Loan repayments are made through payroll deductions, with principal and interest credited to the participants’ fund accounts. Repayment of the entire balance is permitted at any time. Participant loans are collateralized by the participant’s vested account balance. Defaulted loans are treated as either actual or deemed distributions depending on the participant’s eligibility at the time the default occurs. Participant loans at December 31, 2012 had interest rates ranging from 3.25% to 9.25%, maturing through May 2042.

Benefit Payments

Upon termination, participants may receive the vested portion of their account balance as soon as practicable after termination. Terminated participants who have an account balance in excess of $1,000 may elect to leave their account balance in the Plan and withdraw it at any time up to age 70 1/2 , at which time withdrawal is mandatory. A participant who terminates employment with a vested account balance of $1,000 or less shall receive an immediate payment of the vested account balance.

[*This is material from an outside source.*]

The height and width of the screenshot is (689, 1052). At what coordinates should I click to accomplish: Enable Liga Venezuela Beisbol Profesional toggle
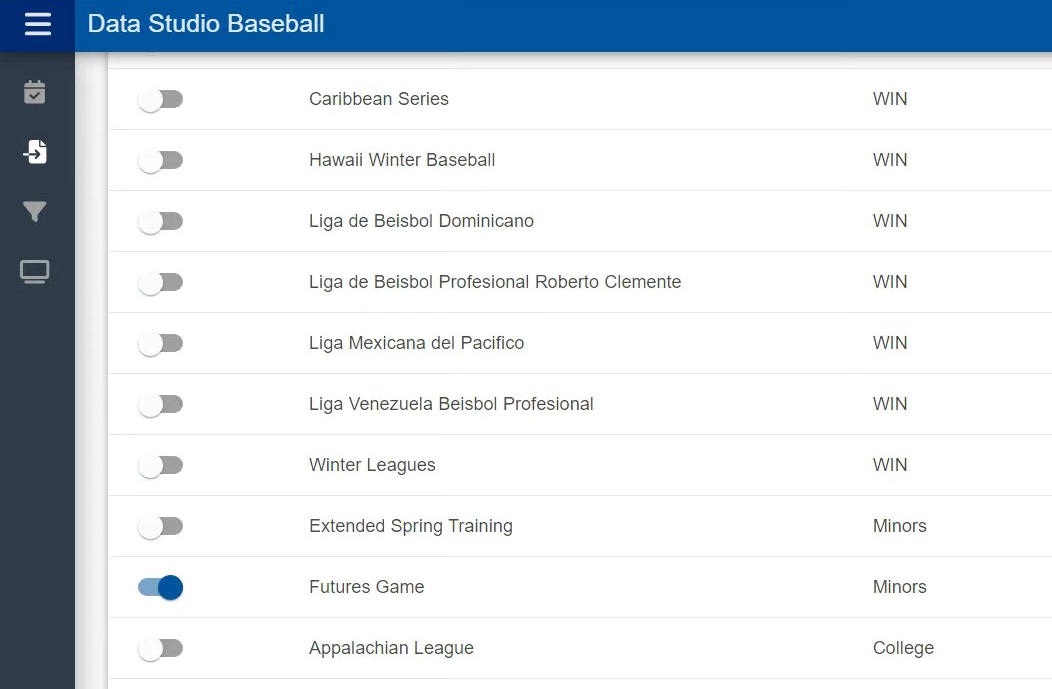click(160, 404)
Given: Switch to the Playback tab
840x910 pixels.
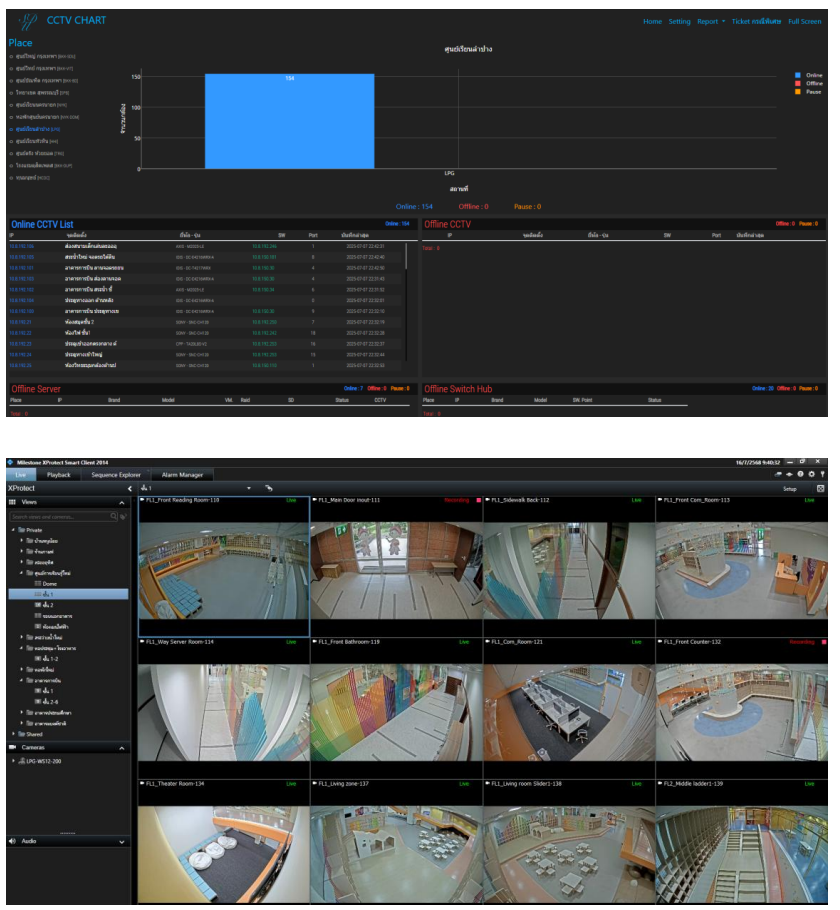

A participant may withdraw after-tax contributions and rollovers at any time. A participant who has attained age 55 may withdraw his or her vested matching contribution and supplemental contribution. Also, a participant may withdraw pre-tax contributions before termination of employment or before reaching age 59 1/2 only for financial hardship. Financial hardship is determined pursuant to provisions of the Plan and the IRC. Generally, a penalty will be imposed on withdrawals made before the participant reaches age 59 1/2. In the event of retirement or termination of employment prior to age 59 1/2, funds may be rolled over to another qualified plan or individual retirement account without being subject to income tax or a penalty.

 

2. Summary of Significant Accounting Policies

Basis of Accounting

The financial statements of the Plan are prepared under the accrual method of accounting.

The preparation of financial statements in conformity with accounting principles generally accepted in the United States of America (“U.S. GAAP”) requires management to make estimates and assumptions that affect the reported amounts of assets and liabilities and changes therein, and disclosures of contingent assets and liabilities. Actual results will differ from these estimates. The most significant estimate relates to valuations of investments in the Plan.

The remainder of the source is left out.